Elisabeth Behrmann and Oliver Sachgau
Aston Martin, maker of luxury sports cars for the James Bond movies, is moving ahead with a plan to list shares in London, naming Penny Hughes as chairman to end all-male board representation.
The manufacturer will trade on the London Stock Exchange in October, with a free float of at least 25% of the issued share capital and Daimler converting its holding of about 4.9% to ordinary shares, the company said.
Made famous through the spy movie franchise, it is said to target a valuation of £5bn (€5.6bn), which would approach Ferrari’s multiples. Aston Martin is controlled by London-based Investindustrial Advisors and Kuwaiti Investment.

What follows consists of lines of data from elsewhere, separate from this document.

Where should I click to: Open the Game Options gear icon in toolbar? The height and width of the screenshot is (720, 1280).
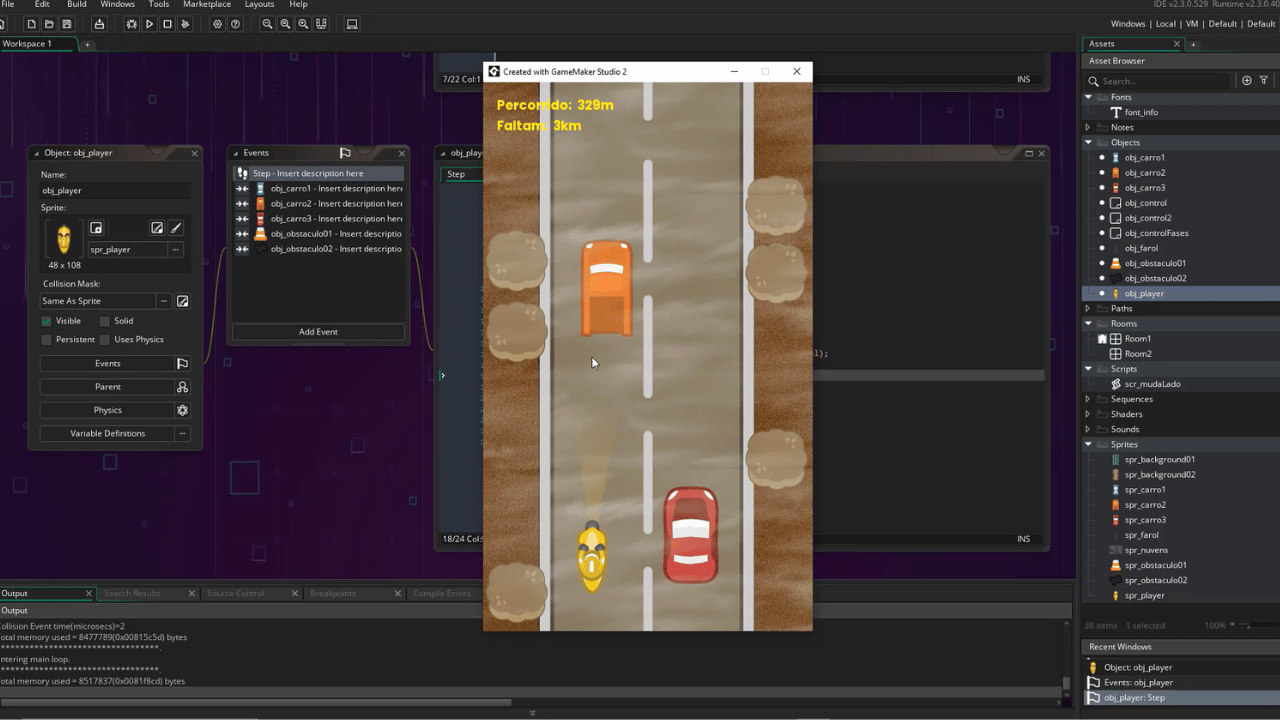217,24
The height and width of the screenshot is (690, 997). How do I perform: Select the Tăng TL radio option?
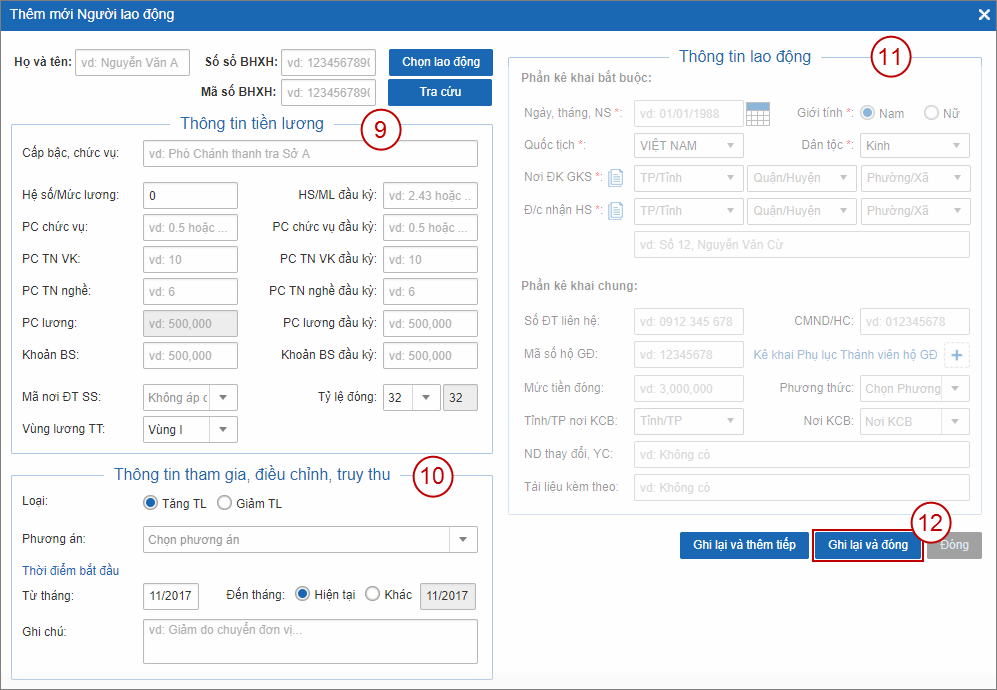tap(151, 503)
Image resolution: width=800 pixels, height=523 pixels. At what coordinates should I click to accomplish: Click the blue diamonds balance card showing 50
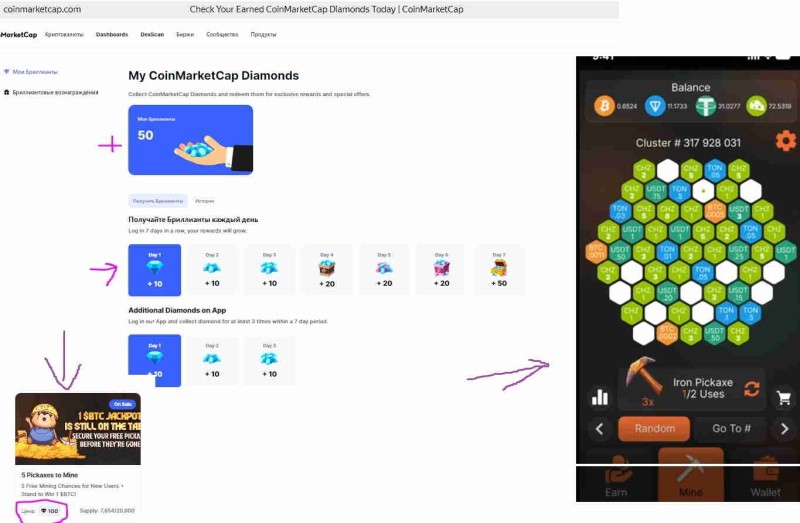(190, 140)
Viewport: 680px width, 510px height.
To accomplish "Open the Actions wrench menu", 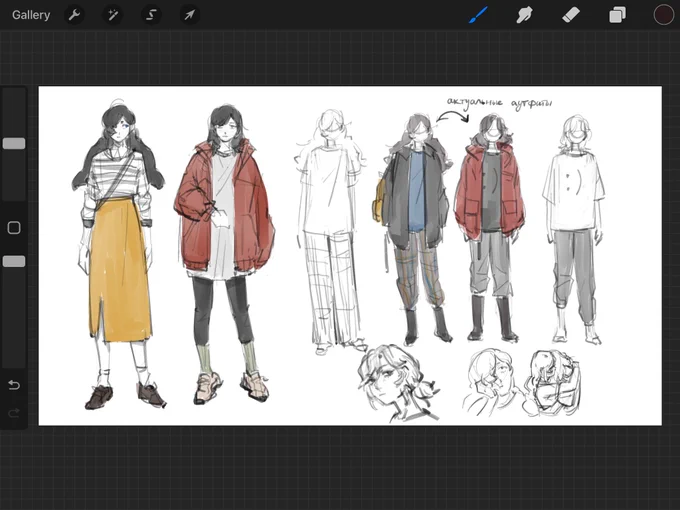I will click(74, 15).
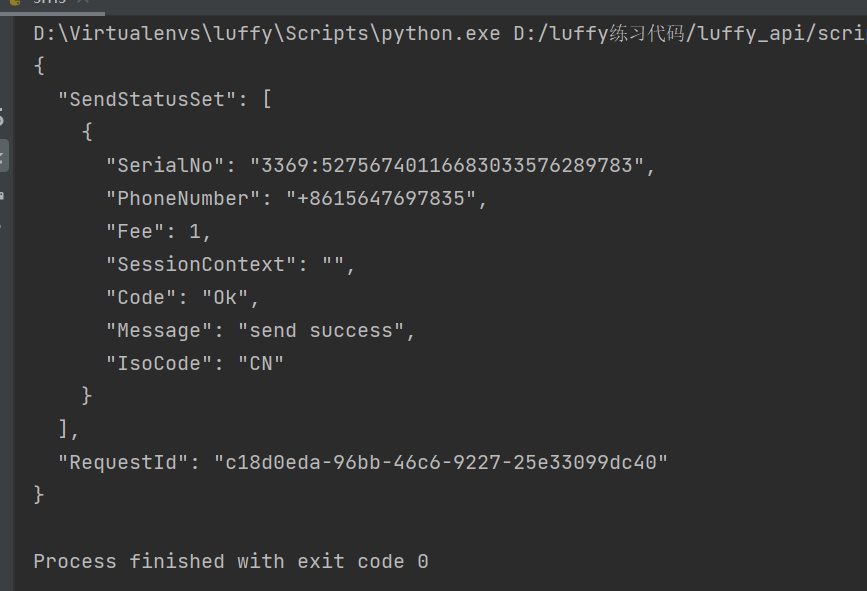Screen dimensions: 867x591
Task: Click the RequestId value c18d0eda UUID
Action: click(441, 462)
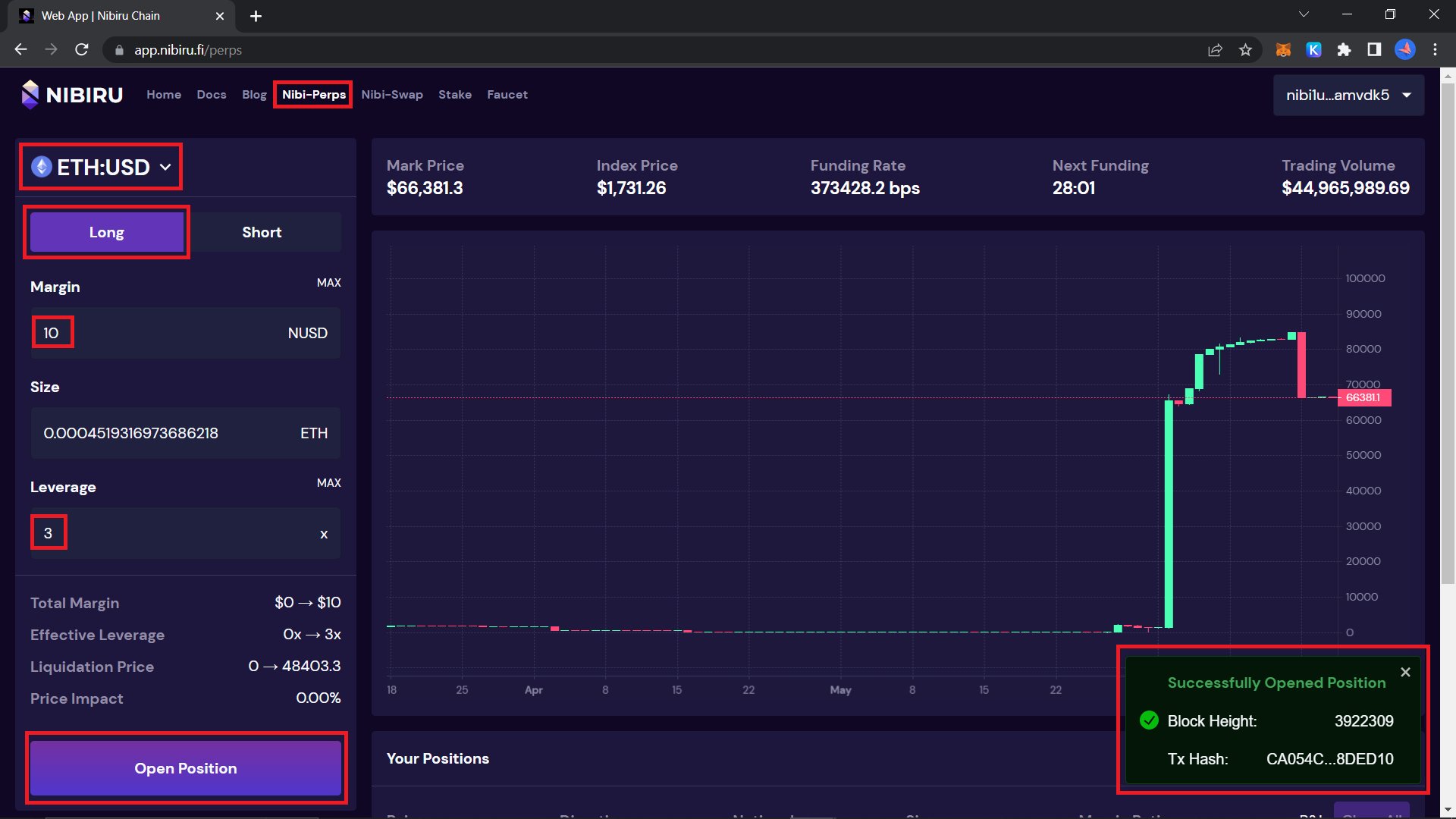Viewport: 1456px width, 819px height.
Task: Dismiss the Successfully Opened Position notification
Action: [x=1406, y=672]
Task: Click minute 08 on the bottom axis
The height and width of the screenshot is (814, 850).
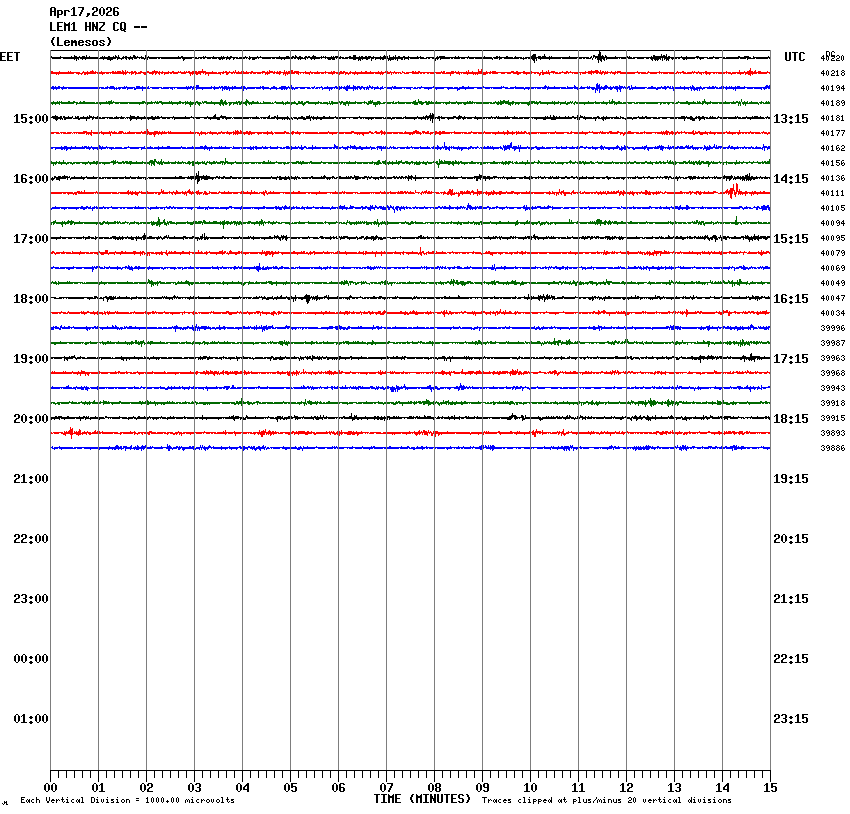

The offering will allow the carmaker’s shareholders to cash out with a potential 10-fold return — months before the UK leaves the EU.
While the UK’s post-Brexit automotive industry is one of the sectors most exposed to potential trade hurdles, the split wasn’t a large factor in the IPO calculations, chief financial officer Mark Wilson has said.
— Aston Martin (@astonmartin) June 26, 2018
The carmaker’s plans for a listing contrast with Volvo’s decision to delay its own IPO because of global trade tensions that may require a rejigging of its production base. For its part, Aston Martin expects to deliver between 6,200 units and 6,400 units this year and achieve a profit margin of about 23%. Production will rise to as many as 9,800 units in 2020.
Like its Italian rival, the British marque has broadened beyond cars, experimenting with Aston Martin-styled yachts and apartments and opening a store in London’s Mayfair where it sells branded shirts and prams to wealthy patrons.
“I think what you’re seeing is a company with its mojo back,” chief executive Andy Palmer said. “We’re getting on the front foot, because we’re small, because we’re agile, and because we’ve managed the company to allow us to have the cash to do it,” he said.
In addition to Ms Hughes, Aston Martin also named five other independent directors including two other women, Imelda Walsh and Tensie Whelan. If it didn’t add women to the board, the company would have become one of about 10 companies within the UK’s benchmark FTSE 350 shares index to have an all-male boardroom at a time when the UK government is urging businesses to ensure 33% of their directors are female by 2020. The women on the board were not added because of diversity requirements, Mr Palmer said.
The indicative price range for the IPO is expected to be announced in a prospectus around September 20, with the final offer price in early October, the statement said.